A CDS cell as commonly packaged.

Function and flow diagram of CDS Cell.

   CDS Cells are photoresistive light sensors. When no light is present their impedance is extremely high, and conversely very low when no light is present. In contrast to phototransistors, these cells generally don't seem to have as large a range of values between the two extremes of light and dark. These cells also have a much slower reaction time in response to changes in light as they have a large memory effect.

   These sensors are straightforward to wire. They're bidirectional, so simply connect one leg to your sensor input pin and the other to ground. Follow this link for a discussion on connecting phototransistors to a HandyBoard. These CDS Cells connect in the same fashion except you don't have to worry about which leg goes to which pin.

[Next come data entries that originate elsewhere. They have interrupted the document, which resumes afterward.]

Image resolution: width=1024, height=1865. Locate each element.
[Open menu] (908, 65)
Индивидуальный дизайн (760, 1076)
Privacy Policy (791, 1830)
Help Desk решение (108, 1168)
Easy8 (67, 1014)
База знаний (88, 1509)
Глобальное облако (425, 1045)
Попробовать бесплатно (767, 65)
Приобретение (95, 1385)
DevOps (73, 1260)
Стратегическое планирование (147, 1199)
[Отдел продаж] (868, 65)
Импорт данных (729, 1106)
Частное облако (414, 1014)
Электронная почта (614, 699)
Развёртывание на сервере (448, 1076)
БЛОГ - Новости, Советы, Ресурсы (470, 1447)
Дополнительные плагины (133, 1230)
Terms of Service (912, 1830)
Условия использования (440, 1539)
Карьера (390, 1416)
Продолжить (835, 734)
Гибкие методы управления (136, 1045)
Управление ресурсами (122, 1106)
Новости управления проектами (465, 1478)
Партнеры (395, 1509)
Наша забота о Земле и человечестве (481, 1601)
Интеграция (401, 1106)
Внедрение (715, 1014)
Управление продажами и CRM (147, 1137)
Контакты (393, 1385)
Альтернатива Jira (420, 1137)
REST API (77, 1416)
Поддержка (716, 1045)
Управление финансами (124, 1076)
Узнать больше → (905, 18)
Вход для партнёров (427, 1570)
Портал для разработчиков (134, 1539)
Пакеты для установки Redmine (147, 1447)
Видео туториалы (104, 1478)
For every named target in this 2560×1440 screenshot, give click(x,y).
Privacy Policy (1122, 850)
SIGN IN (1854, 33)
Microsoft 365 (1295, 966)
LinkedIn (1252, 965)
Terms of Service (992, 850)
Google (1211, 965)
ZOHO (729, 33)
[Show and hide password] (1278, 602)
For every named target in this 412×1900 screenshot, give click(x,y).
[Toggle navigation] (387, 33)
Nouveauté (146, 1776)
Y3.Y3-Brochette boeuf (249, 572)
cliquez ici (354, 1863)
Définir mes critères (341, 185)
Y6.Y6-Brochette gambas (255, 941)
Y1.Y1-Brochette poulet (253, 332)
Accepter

[Note: This page is a small demonstration of marking up pages about robots and their components. You can click on the "DAML Inside" link to see the markup, which corresponds to the function and flow diagram above. The diagram isn't truly necessary as it currently has no bearing on the text. I note that the markup is in a weird form---a class oriented view---which I think will be odd in practice. Instead, the device will probably be modeled as an instance in any actual system we develop. The markup's very simple currently. Some of the interesting things to add is the additional information present in the text, such as the note about its response time and notes on connecting it to other devices.]